*** Data excerpts ***

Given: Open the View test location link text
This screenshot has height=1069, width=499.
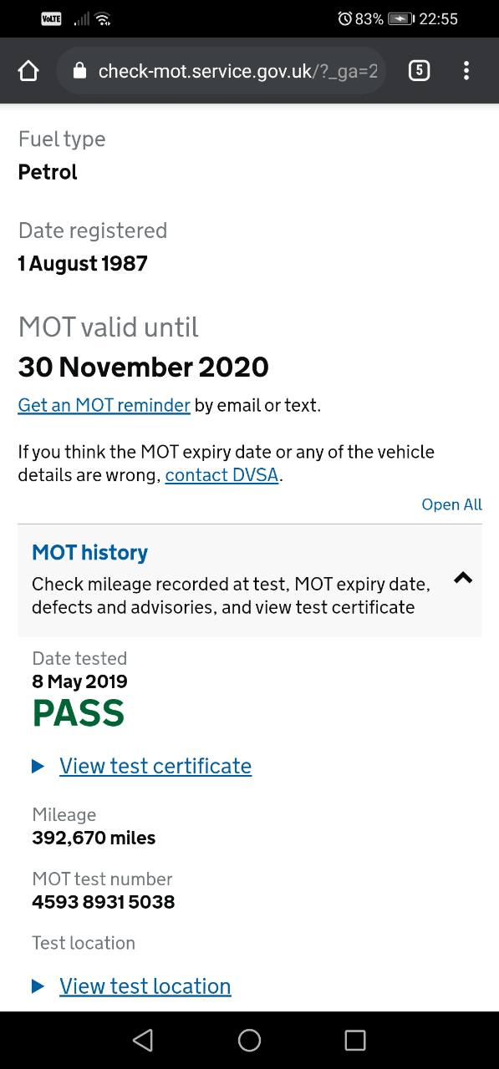Looking at the screenshot, I should [x=145, y=986].
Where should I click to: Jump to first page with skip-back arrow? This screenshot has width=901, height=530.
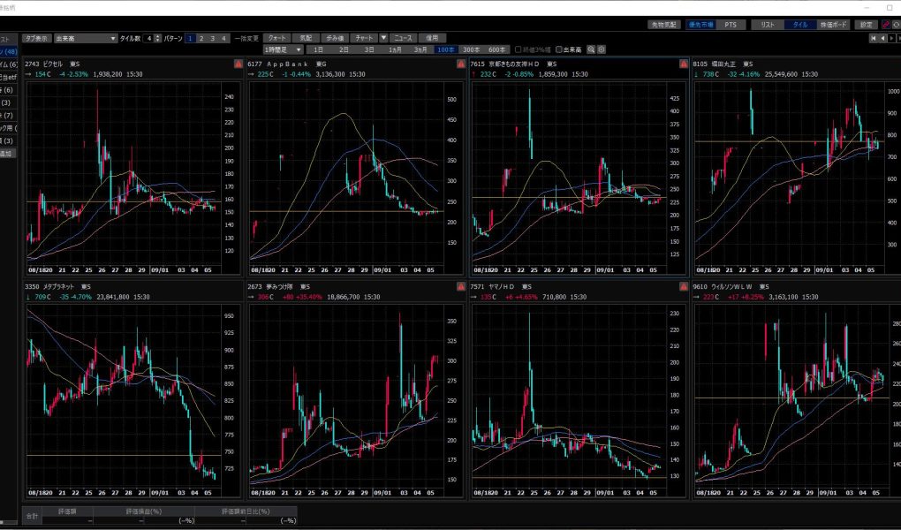pos(875,39)
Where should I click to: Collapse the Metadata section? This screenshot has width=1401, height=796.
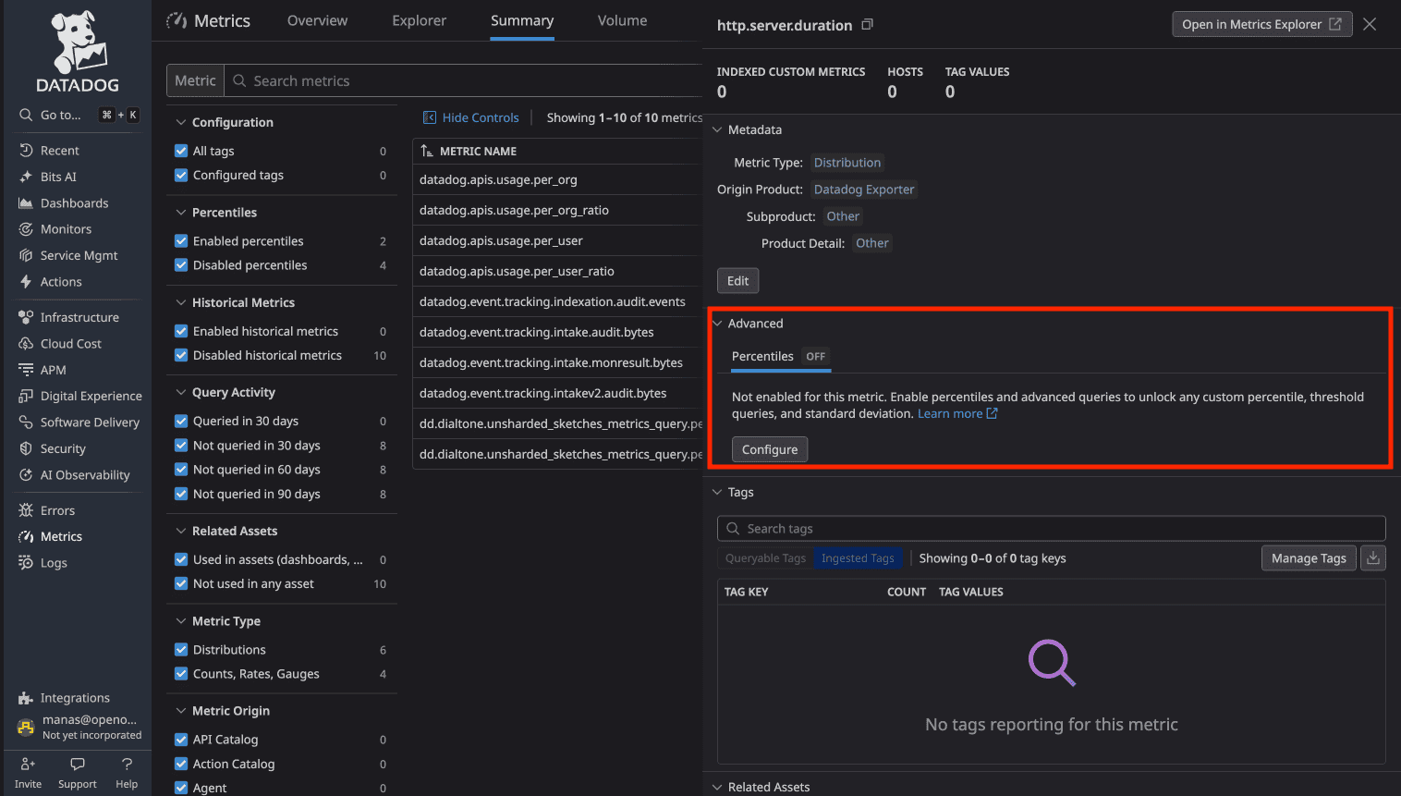click(x=717, y=129)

*** End of Data excerpts ***

[What the task requires] Would you output the listing above verbatim, without its pictures?

[Solution to the exercise]
Given: Open the View test location link text
This screenshot has height=1069, width=499.
Looking at the screenshot, I should [x=145, y=986].
Where should I click to: Jump to first page with skip-back arrow? This screenshot has width=901, height=530.
pos(875,39)
Where should I click to: Collapse the Metadata section? This screenshot has width=1401, height=796.
click(x=717, y=129)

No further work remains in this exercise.